There are a number of other sites dedicated to Sant'Ansano in the province, including a chapel in the cathedral, a sanctuary where he was buried, and a chapel where he escaped death by boiling.

==Legends==
Legends hold that Sant'Ansano, also known as Sant'Ansano Battista or the Baptist, was jailed in the adjacent tower, which now serves as the bell-tower for the church. Sant'Ansano, venerated as one of the first to convert local pagans to Christianity, while in jail, was said to have continued to baptise many locals from the low window in the tower. However a problem with the story is that the tower likely dates from the 13th century, hence was unlikely to have existed as such during the 4th-century rule of Diocletian during which Sant'Ansano was martyrdom.

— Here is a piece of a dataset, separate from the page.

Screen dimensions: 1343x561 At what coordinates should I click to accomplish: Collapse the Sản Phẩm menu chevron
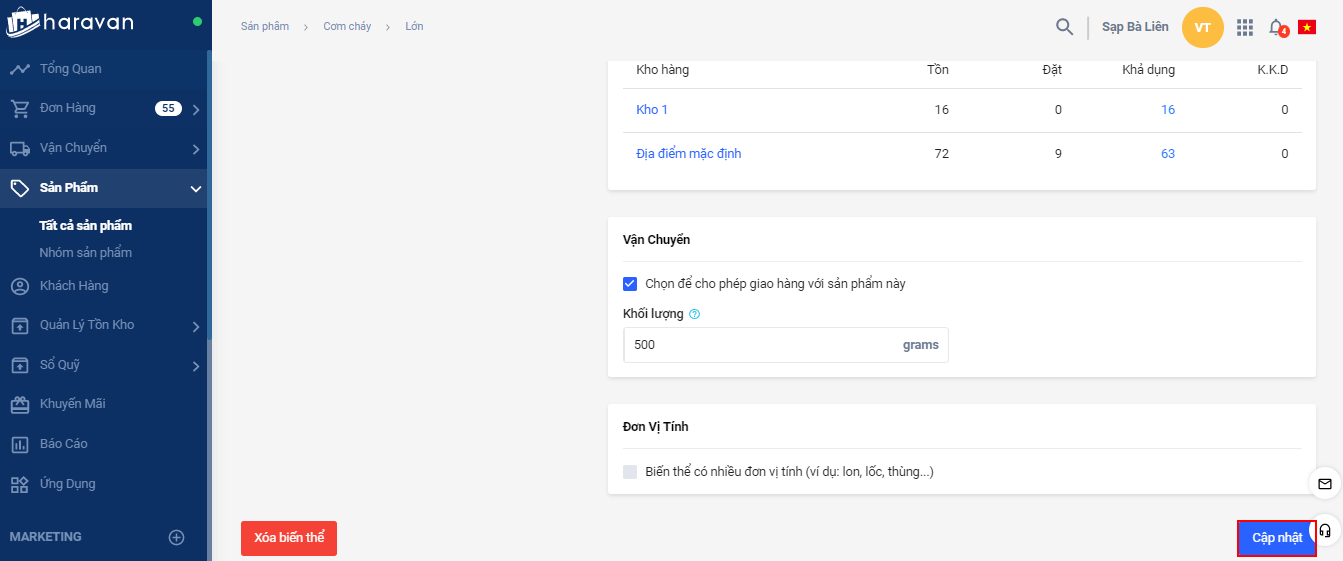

Sant'Ansano's martyrdom was equally legendary. He was taken outside of the city to be boiled in oil, near the town now called Sant'Ansano, but remained unscathed. From there he was taken to a site near the city, a district called Dofana, where he was decapitated. Each site has churches, sanctuaries or chapels for the saint. He is considered, along with Savino, Crescenzio, and Vittore, one of the four original patron saints of Siena, though their veneration would falter with the addition, over time, to the patronal canon of St Catherine of Siena and San Bernardino of Siena to the roster of local patrons.